Would you please copy only the lines from the line that contains "The width and" to the end of the data below, exactly, leaving every picture out?

## Records from a dataset:
>>>>
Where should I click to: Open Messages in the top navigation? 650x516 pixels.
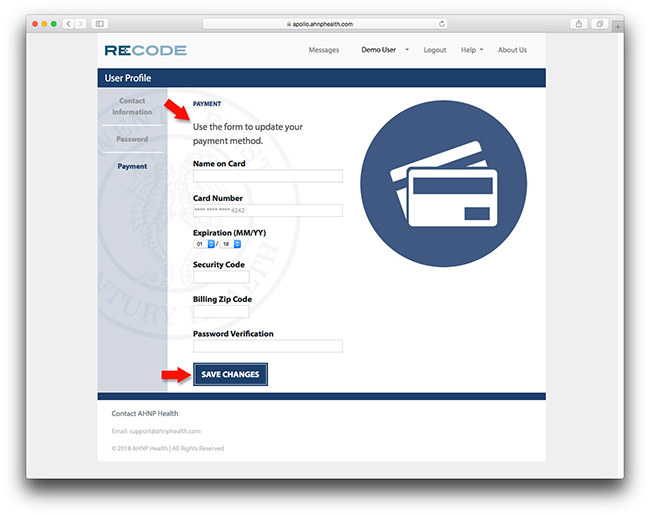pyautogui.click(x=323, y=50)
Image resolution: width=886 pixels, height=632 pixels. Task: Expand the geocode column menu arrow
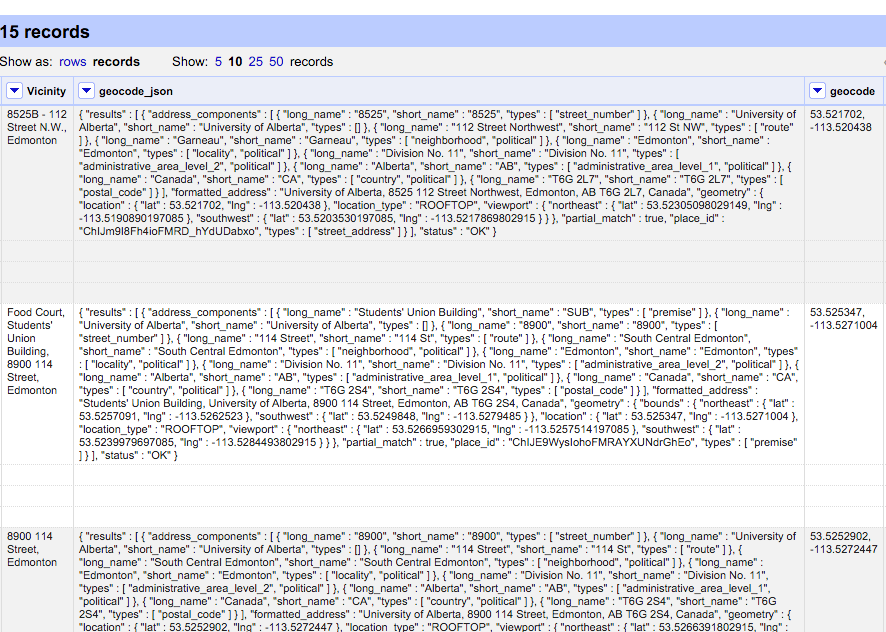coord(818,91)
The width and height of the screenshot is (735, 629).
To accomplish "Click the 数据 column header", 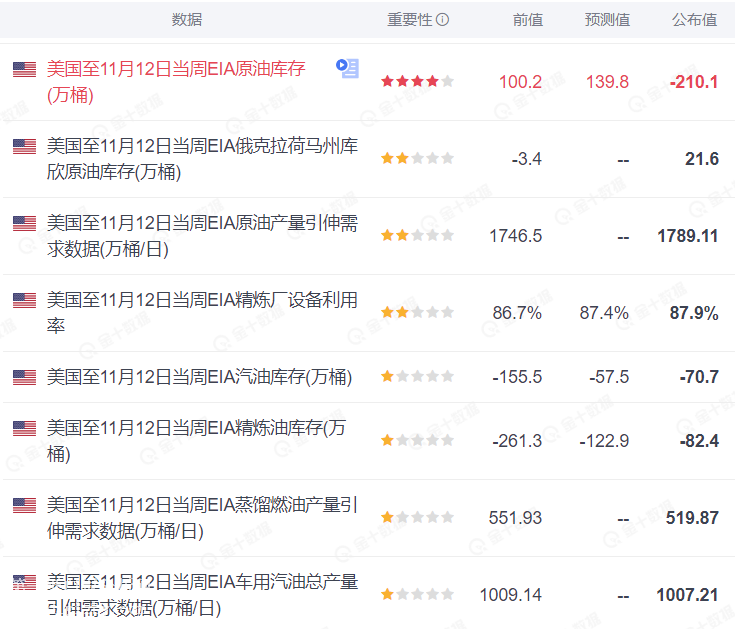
<<<<
## Your response:
The width and height of the screenshot is (735, 629).
To accomplish "Click the 数据 column header", 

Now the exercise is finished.